No luck yet, I cancelled that match at 12 straight losses for Leela Chess. Shouldn't be much longer though until there are at least occasional draws and wins, since @kiudee demonstrated that LCZero can win against a weak Stockfish with 100k playouts.

Error323 commented 6 years ago

@jkiliani could you try 100 games against gen4 instead of gen3? If that's consistently higher then I think my OpenCL errors are to blame. I should probably lower the concurrency at that point.

zz4032 commented 6 years ago

There is a Level 0 in Stockfish: option name Skill Level type spin default 20 min 0 max 20 It's about 1000 Elo based on a tournament between different level versions I did once.

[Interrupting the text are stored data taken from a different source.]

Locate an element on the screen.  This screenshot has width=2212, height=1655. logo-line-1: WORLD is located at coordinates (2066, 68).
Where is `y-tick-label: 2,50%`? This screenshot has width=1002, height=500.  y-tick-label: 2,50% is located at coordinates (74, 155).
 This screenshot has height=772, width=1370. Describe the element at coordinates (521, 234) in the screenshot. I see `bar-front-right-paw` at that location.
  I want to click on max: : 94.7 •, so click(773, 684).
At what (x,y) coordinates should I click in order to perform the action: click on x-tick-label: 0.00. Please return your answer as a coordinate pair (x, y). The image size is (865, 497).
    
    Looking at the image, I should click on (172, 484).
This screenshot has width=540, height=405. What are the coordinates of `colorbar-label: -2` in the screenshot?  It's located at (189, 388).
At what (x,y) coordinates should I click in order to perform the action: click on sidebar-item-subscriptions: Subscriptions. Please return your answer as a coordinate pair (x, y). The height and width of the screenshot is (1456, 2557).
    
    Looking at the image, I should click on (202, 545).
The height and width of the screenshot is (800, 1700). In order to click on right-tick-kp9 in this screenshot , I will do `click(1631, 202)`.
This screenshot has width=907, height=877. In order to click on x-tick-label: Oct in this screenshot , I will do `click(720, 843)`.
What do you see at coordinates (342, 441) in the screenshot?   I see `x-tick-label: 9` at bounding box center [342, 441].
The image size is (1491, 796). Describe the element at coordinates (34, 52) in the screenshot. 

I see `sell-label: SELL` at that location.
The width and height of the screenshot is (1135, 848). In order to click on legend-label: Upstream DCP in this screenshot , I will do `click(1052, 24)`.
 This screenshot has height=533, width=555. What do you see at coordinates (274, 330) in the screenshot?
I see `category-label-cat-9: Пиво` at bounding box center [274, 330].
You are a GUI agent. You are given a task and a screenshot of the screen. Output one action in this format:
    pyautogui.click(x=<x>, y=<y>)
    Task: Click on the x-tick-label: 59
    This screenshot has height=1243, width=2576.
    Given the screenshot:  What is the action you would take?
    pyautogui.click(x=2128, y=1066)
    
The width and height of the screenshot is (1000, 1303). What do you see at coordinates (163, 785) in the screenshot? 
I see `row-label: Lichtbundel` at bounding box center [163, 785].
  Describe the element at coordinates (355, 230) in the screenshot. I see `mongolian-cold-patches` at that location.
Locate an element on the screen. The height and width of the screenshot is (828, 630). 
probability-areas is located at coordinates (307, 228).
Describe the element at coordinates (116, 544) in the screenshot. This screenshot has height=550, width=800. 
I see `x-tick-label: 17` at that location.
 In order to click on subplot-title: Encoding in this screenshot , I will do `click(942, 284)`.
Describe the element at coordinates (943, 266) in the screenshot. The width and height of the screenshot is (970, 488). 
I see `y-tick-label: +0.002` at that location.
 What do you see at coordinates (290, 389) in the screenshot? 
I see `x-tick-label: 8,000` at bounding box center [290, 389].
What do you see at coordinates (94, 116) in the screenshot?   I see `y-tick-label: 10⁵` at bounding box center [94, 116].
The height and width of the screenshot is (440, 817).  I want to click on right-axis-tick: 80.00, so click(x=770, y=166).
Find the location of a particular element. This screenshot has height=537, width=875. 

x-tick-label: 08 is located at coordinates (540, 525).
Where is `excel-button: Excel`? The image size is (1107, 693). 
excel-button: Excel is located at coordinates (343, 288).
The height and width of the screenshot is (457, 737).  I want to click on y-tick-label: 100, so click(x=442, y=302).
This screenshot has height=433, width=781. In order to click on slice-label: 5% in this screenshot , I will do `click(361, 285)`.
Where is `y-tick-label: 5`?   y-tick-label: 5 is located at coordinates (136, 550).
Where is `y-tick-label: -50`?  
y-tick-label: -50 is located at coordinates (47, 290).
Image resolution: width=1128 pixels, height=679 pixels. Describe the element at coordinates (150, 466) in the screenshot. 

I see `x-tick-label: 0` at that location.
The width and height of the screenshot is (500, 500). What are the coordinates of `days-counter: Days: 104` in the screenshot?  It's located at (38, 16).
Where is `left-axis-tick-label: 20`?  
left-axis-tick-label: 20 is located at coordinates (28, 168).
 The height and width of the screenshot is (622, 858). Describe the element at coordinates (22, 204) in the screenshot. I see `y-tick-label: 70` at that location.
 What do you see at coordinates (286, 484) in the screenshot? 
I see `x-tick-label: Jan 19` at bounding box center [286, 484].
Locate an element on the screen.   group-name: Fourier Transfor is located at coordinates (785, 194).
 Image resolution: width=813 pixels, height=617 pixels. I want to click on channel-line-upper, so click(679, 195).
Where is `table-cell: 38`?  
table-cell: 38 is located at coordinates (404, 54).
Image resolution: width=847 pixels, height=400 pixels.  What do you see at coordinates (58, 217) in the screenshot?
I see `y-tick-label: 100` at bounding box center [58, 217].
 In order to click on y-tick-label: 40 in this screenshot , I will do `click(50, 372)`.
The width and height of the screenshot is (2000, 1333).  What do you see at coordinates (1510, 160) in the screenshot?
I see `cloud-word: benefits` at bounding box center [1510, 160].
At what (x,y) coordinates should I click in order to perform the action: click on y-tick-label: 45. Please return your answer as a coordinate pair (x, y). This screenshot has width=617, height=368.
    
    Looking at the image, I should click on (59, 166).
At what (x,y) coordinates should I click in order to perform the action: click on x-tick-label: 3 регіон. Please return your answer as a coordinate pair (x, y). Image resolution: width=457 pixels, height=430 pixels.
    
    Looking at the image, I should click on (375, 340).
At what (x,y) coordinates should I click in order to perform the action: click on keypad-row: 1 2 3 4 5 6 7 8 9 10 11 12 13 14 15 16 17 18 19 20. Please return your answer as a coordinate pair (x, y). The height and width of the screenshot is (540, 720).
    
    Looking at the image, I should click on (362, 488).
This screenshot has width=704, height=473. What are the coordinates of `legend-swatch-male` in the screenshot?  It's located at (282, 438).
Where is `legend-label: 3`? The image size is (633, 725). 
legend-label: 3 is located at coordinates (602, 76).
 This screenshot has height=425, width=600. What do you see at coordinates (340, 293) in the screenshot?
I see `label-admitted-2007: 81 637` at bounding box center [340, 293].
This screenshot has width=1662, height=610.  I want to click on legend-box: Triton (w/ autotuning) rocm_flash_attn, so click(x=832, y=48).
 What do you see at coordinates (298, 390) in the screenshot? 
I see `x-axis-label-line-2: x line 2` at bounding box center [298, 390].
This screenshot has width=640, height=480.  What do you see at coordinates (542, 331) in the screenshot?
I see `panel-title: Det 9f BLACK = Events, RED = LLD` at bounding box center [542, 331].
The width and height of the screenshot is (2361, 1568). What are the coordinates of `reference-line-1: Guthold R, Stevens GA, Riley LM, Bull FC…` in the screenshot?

jkiliani commented 6 years ago

@Error323 I cannot rule out the effect you describe, but at this point it seems rather unlikely to me. I think the discrepancy is more likely found in the rating of gen4 vs gen3, since I did a reference test https://github.com/glinscott/leela-chess/issues/100#issuecomment-371645511 that showed better performance for gen4, but still within the error margin of your test. Since either of our gen4 vs gen3 matches were only 50 games, the Null hypothesis seems to be the most plausible explanation here. Out of curiosity, I tried the Fisher exact test (http://www.socscistatistics.com/tests/fisher/Default2.aspx) on our test gen4 vs gen3 matches: It shows a significance level of only 0.24 that the samples are dependent, so we simply have too few games to conclude anything from this test.

There's not much point in trying to prove effects of OpenCL errors unless we're willing to invest into much better statistics than this, i.e. at least several hundred games. Personally I find it unlikely that OpenCL errors would affect strength while the nets are still so weak, but if you think it's likely, I'd recommend you compile a CPU only version of lczero, and match it against the OpenCL version using your supervised network for both sides. This should have the best chance of detecting such a bias if it's there. Comparing matches of different nets between a CPU only setup and an OpenCL setup may fail to prove the effect, since the OpenCL errors should affect the strength of both sides.

At some point we should probably use more robust statistics for the match graph, but for now I don't see the harm since every net so far we clearly stronger than the last, and we're going to end up with an inflated Elo progression in either case.

Error323 commented 6 years ago

Ok we're experiencing some setbacks with respect to the pipeline V2 see #104. I'll train a new net in manual mode for now to make sure people stay invested.